About this task: When a line below contains the string "node", show that line.

Records supplied:

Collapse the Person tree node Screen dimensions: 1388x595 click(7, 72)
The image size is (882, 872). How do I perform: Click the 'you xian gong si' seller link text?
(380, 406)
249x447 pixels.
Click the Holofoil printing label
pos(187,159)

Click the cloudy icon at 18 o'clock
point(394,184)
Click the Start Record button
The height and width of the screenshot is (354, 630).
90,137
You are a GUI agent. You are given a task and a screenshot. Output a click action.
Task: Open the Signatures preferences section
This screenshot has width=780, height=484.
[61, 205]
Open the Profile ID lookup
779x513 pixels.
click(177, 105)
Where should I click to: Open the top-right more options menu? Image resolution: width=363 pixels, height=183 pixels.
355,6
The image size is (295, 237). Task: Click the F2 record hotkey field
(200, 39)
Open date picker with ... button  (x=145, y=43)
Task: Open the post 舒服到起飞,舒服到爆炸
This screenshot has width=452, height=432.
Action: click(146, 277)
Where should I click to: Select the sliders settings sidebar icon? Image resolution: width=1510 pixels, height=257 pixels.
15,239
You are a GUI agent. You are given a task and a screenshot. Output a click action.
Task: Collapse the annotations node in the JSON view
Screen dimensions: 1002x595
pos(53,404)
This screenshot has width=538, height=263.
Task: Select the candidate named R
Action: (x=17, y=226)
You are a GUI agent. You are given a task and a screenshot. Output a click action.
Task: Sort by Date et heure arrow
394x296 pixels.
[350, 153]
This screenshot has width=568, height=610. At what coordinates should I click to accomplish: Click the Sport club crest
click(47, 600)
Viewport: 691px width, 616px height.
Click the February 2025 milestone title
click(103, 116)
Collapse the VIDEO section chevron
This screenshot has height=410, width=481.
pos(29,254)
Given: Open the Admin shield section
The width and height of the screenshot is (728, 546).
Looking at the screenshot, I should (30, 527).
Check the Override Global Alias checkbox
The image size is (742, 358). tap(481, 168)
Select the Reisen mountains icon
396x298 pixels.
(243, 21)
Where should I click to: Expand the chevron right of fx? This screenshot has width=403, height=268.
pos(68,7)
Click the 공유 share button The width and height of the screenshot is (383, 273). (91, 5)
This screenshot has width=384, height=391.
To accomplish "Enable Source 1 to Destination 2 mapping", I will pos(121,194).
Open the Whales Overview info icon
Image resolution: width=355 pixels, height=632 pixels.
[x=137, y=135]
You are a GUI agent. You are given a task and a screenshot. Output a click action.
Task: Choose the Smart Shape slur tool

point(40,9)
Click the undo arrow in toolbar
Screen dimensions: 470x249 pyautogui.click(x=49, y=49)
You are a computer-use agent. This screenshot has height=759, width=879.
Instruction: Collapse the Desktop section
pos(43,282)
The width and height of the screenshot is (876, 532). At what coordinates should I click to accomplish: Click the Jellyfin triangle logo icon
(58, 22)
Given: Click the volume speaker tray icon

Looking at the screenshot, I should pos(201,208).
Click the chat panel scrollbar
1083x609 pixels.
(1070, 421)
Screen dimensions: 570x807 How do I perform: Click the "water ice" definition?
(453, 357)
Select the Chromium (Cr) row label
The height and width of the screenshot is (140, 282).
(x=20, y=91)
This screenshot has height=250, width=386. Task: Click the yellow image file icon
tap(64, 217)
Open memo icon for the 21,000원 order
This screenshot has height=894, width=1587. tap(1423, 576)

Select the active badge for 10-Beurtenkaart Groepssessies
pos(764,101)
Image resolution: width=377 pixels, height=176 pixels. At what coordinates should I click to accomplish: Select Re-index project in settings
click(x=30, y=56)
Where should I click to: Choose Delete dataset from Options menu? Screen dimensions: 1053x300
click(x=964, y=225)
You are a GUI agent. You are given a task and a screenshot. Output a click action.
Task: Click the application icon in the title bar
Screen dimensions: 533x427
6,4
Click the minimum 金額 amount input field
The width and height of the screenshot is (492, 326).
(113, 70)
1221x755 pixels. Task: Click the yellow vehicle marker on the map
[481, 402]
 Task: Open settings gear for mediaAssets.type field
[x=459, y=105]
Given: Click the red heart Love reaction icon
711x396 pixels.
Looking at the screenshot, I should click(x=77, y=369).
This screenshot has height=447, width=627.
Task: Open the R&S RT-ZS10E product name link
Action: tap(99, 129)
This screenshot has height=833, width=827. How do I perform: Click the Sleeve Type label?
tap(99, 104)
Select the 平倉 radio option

Answer space:
Collapse the Person tree node Screen dimensions: 1388x595 click(7, 72)
Task: Collapse the annotations node in the JSON view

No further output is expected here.